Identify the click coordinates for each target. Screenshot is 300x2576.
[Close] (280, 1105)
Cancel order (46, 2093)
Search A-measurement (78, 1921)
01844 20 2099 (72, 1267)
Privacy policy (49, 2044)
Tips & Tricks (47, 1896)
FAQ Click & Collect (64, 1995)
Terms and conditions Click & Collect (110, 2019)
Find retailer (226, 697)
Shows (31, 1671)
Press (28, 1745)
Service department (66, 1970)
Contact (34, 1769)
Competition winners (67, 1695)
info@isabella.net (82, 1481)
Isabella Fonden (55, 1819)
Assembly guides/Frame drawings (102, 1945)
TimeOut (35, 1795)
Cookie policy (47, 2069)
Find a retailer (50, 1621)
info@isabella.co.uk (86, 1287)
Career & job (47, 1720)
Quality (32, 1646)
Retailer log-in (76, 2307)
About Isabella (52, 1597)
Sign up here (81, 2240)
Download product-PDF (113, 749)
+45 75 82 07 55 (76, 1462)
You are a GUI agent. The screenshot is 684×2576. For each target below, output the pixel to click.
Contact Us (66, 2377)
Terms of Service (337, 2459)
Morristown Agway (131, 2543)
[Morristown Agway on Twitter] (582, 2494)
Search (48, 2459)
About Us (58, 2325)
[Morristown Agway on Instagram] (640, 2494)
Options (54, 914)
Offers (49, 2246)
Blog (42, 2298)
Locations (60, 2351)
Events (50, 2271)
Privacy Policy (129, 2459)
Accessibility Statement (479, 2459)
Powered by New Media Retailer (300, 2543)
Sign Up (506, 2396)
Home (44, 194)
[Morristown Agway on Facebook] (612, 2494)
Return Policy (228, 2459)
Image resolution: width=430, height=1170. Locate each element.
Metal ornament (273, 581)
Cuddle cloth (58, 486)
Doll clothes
-=-=-
• **ACTIVITY**
The line containing "Powered by New Media Retailer (300, 2543)" marks the start; retype it and each line after it through the end of the records above, exactly.

• **FINISHED EXERCISE**
Powered by New Media Retailer (300, 2543)
Sign Up (506, 2396)
Home (44, 194)
[Morristown Agway on Facebook] (612, 2494)
Return Policy (228, 2459)
Image resolution: width=430, height=1170. Locate each element.
Metal ornament (273, 581)
Cuddle cloth (58, 486)
Doll clothes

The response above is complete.